What’s perhaps most remarkable is the attitude toward their captors that most of the martyrs hold. For those that cling to their faith, refusing to deny Christ, they actually love the people who hold them captive. They pray for those that brutalize them, truly demonstrating Christ’s love of the sinner, whilst hating the sin. From what I’ve read in Pastor Wurmbrand’s book, “Tortured for Christ,” these Christians are blessed with an indwelling of the Spirit that quite nearly literally burns inside them. Whether or not they’ve been given a special portion of His Spirit because of their suffering, their treatment of those who brutalize them is a perfect reflection of God’s love for all of us.
All that to say, lately, because of Pastor Wurmbrand and his colleagues’ suffering, my perspectives adjust to a new angle on things. I have found myself longing for the indwelling of the Spirit such that I could withstand such atrocities as these heroes of the faith do. There’s nothing masochistic in that statement – just a desire for that depth of connection with the Spirit.

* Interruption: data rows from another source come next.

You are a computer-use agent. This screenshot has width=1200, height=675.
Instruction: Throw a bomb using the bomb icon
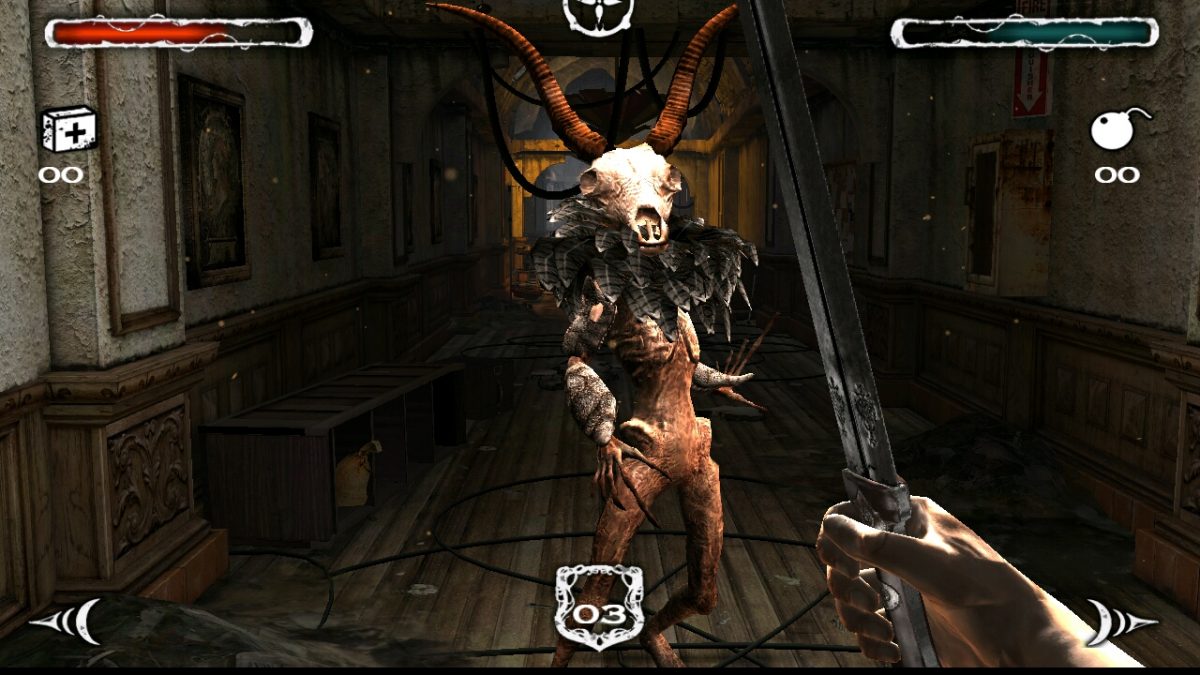1116,130
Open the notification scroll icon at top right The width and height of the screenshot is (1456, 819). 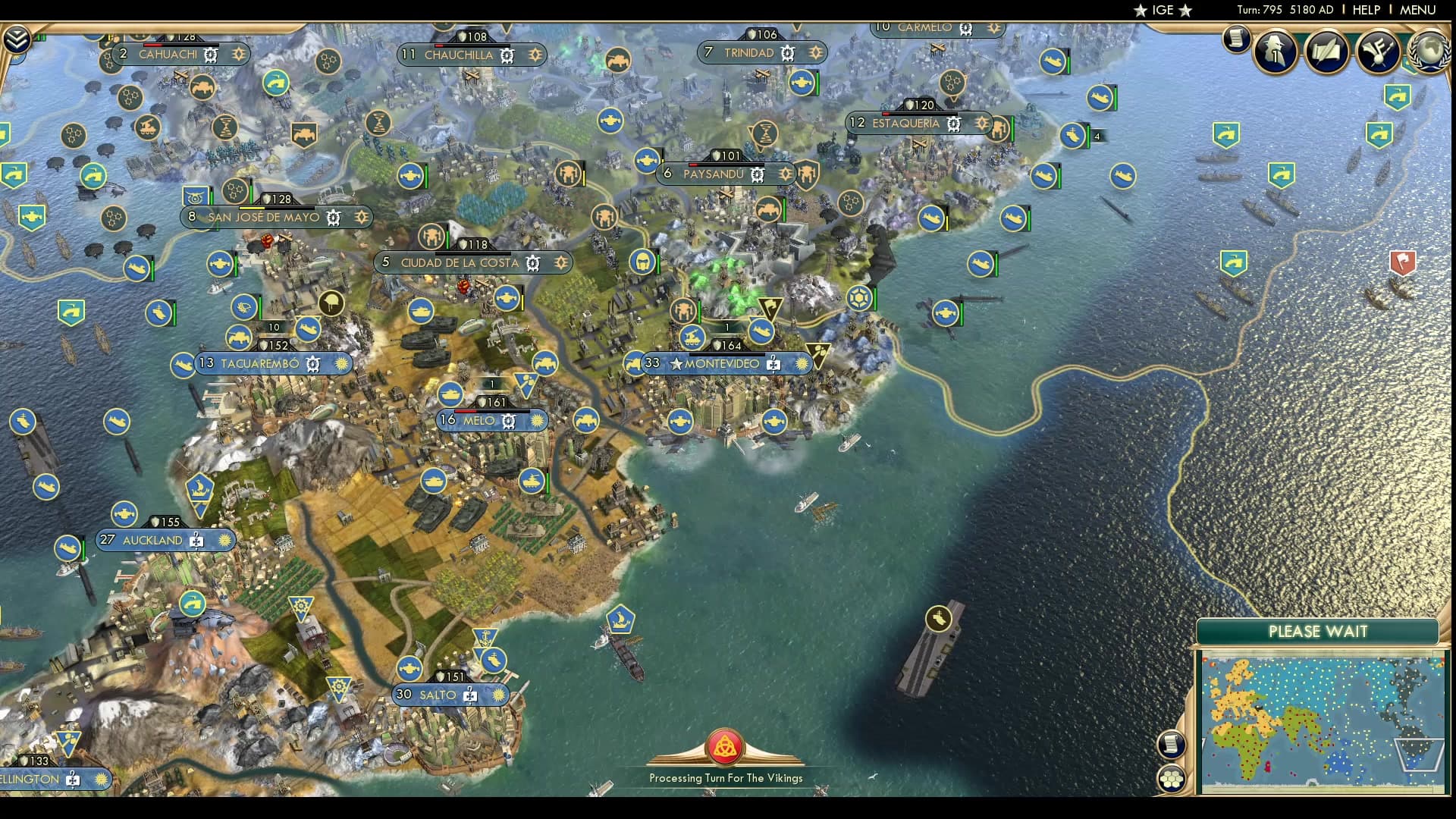pos(1236,40)
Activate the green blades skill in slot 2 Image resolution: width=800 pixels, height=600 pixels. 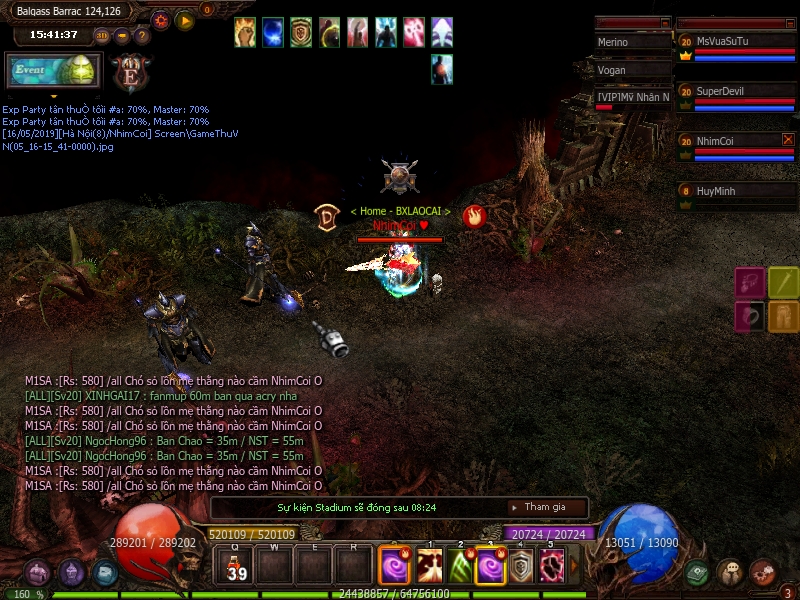point(461,567)
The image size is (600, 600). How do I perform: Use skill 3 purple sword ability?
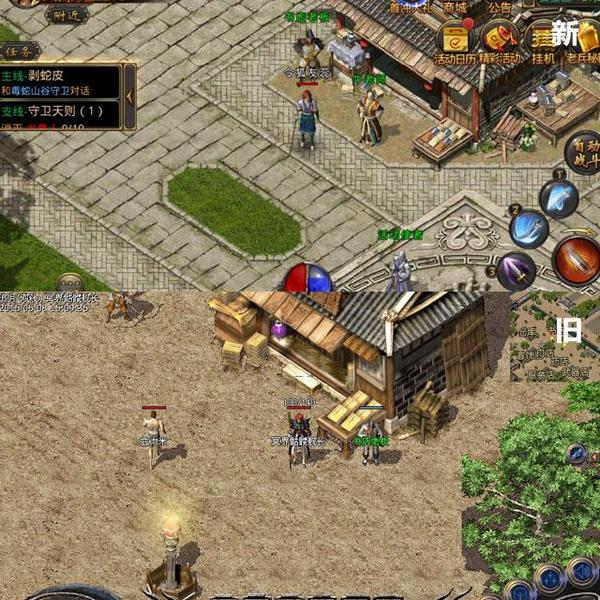point(516,269)
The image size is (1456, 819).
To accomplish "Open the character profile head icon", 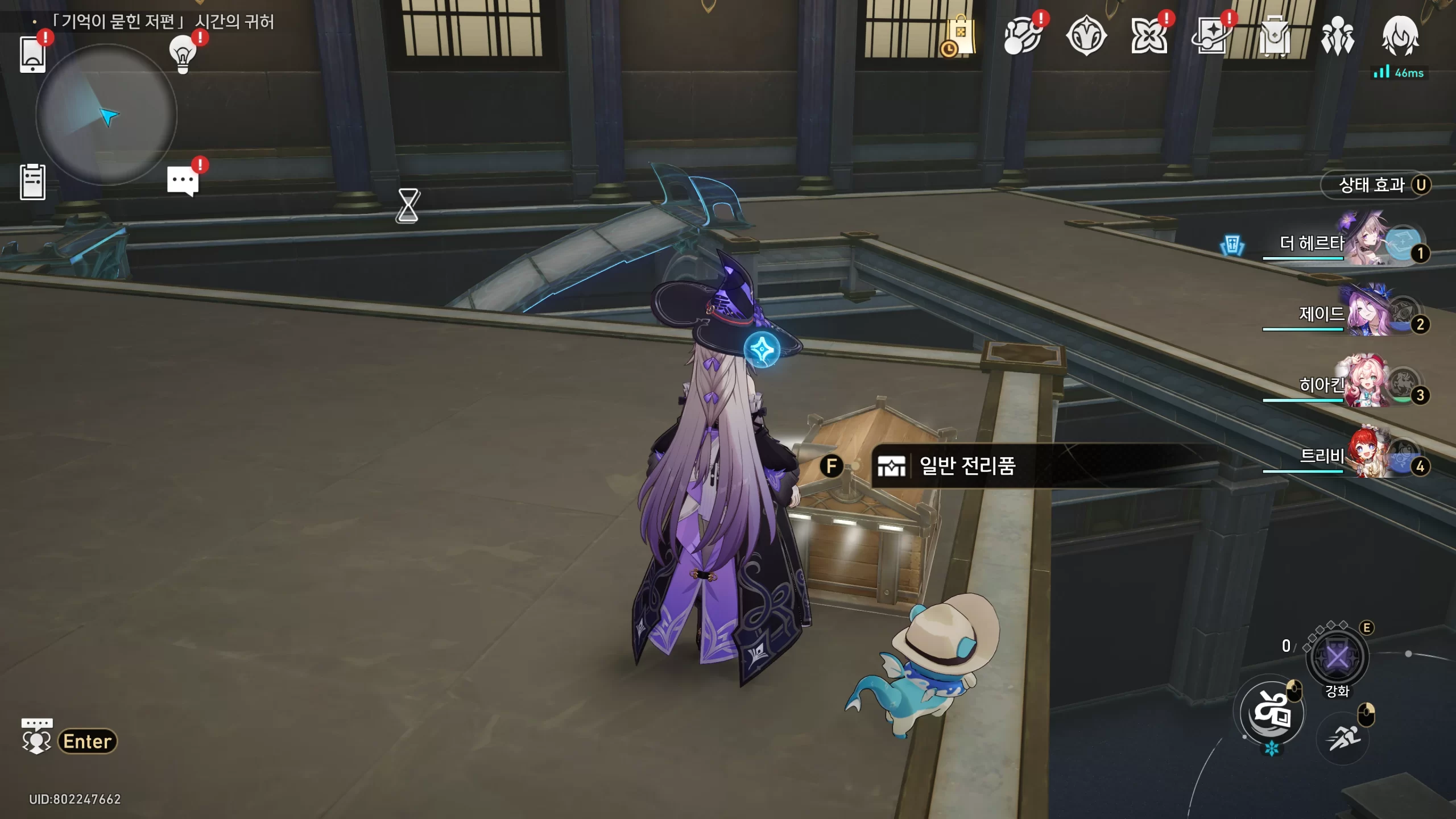I will coord(1400,35).
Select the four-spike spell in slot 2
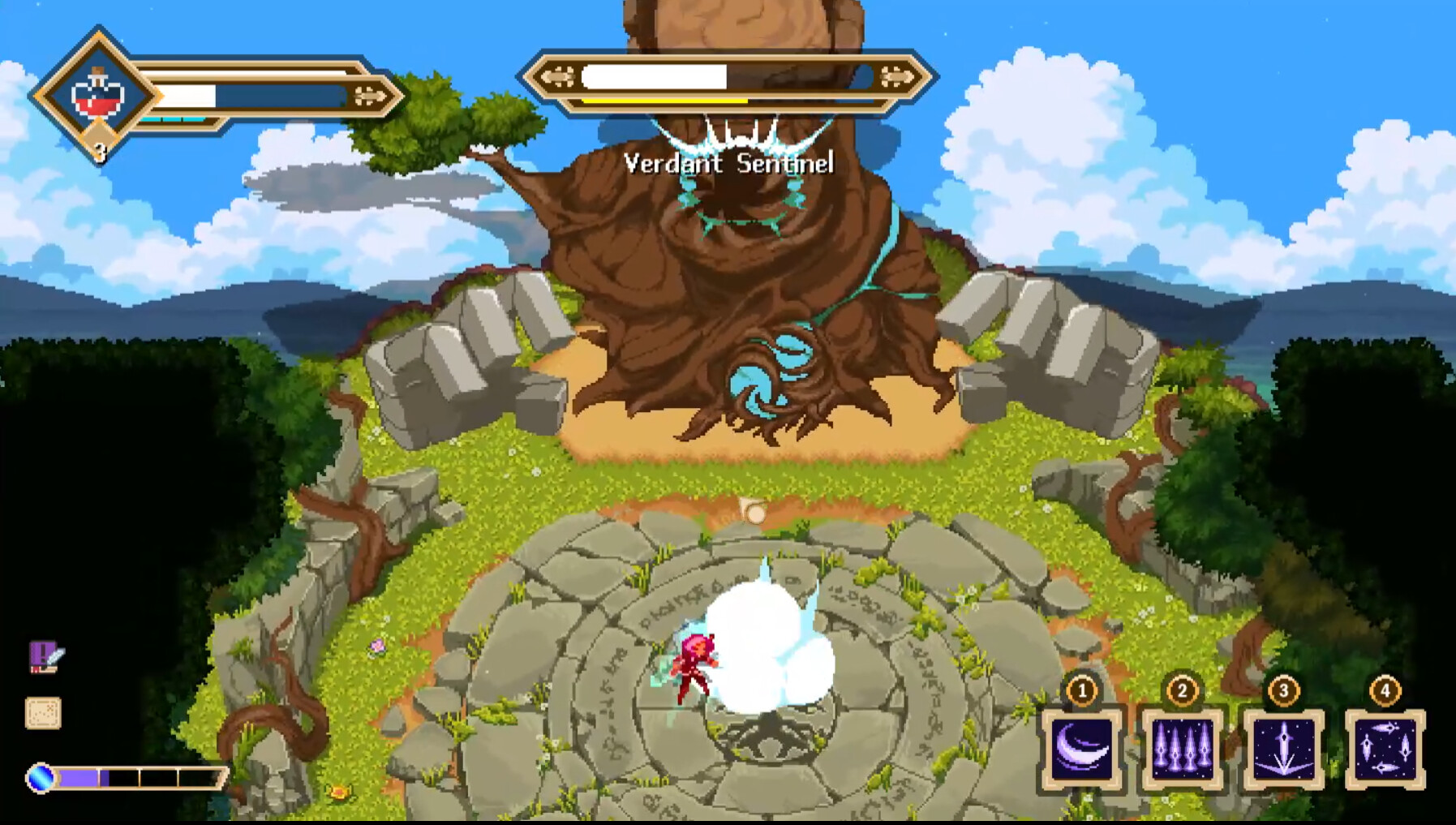 [x=1183, y=750]

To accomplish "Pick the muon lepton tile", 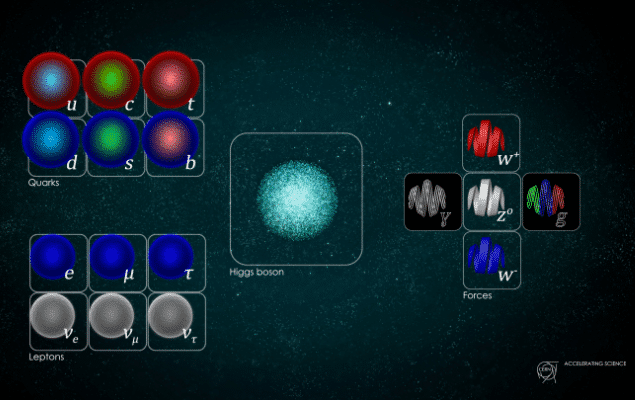I will click(118, 262).
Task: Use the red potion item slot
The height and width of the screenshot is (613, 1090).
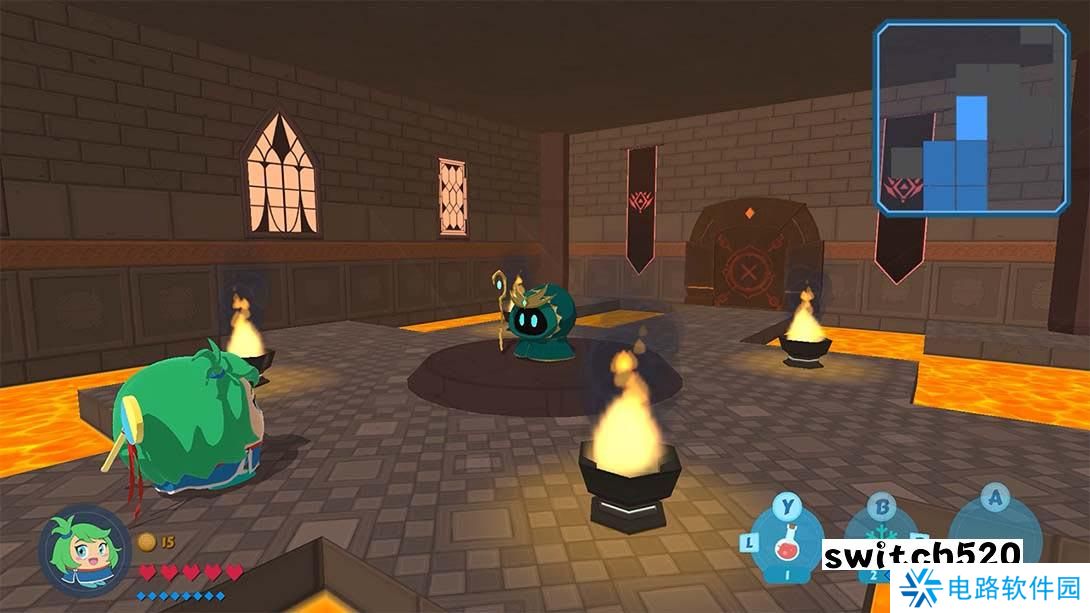Action: 787,543
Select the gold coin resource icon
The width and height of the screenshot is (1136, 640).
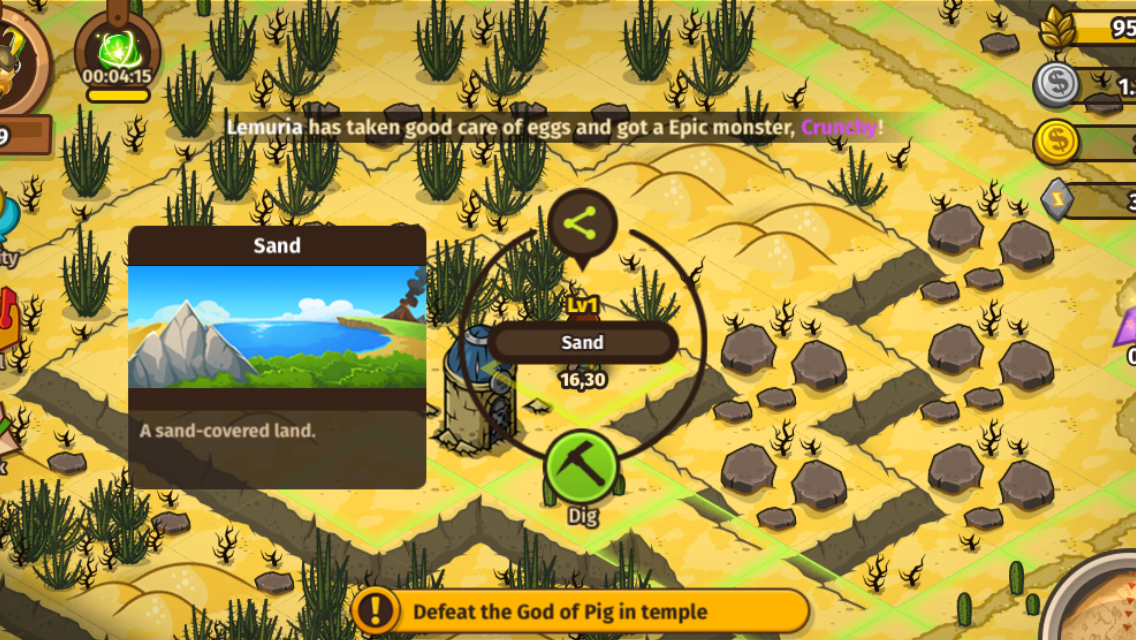(x=1056, y=141)
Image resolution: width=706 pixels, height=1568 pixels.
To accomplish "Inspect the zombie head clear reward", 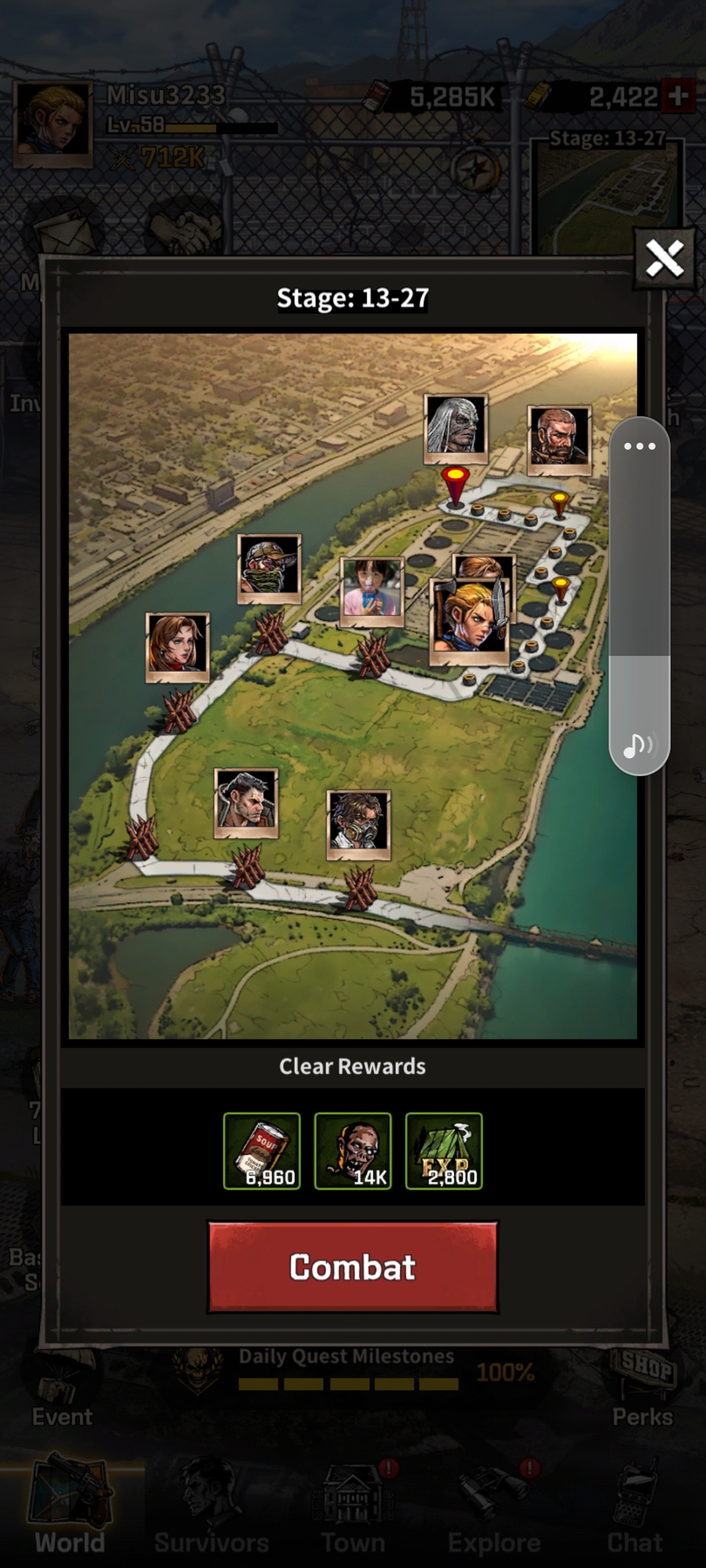I will click(352, 1151).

I’m not a stranger to physical or emotional pain and suffering, but even with my limited experiences, I still prefer pain free living. As it stands now, I think I am one of those whom Jesus called, “lukewarm.”
The other dots I’ve connected have to do with their love for their abusers. Who am I to become irritated with anyone for any reason? How easy it should be for me to love those whom I perceive have inflicted harm or wrongs upon me if I will just consider the love of Christ shining through these martyrs for those who inflict such pain on them. Who am I to be frustrated over simple and common in-considerations which occur as a result of living in the same house with another sinner, just like me? What would really be different in my life if I loved everyone as the Father loves us?
The bottom line is simply this: if we love our God with all our heart, our soul, our mind, we will then have a greater capacity to love our spouse (our closest neighbor) with the passion of Christ.
That then, is the foundation for a marriage that glorifies God. We need to pray for it, and not just be receptive to it, but ache to literally be Christ to others. That’s what it means to be a vessel of the Holy Spirit.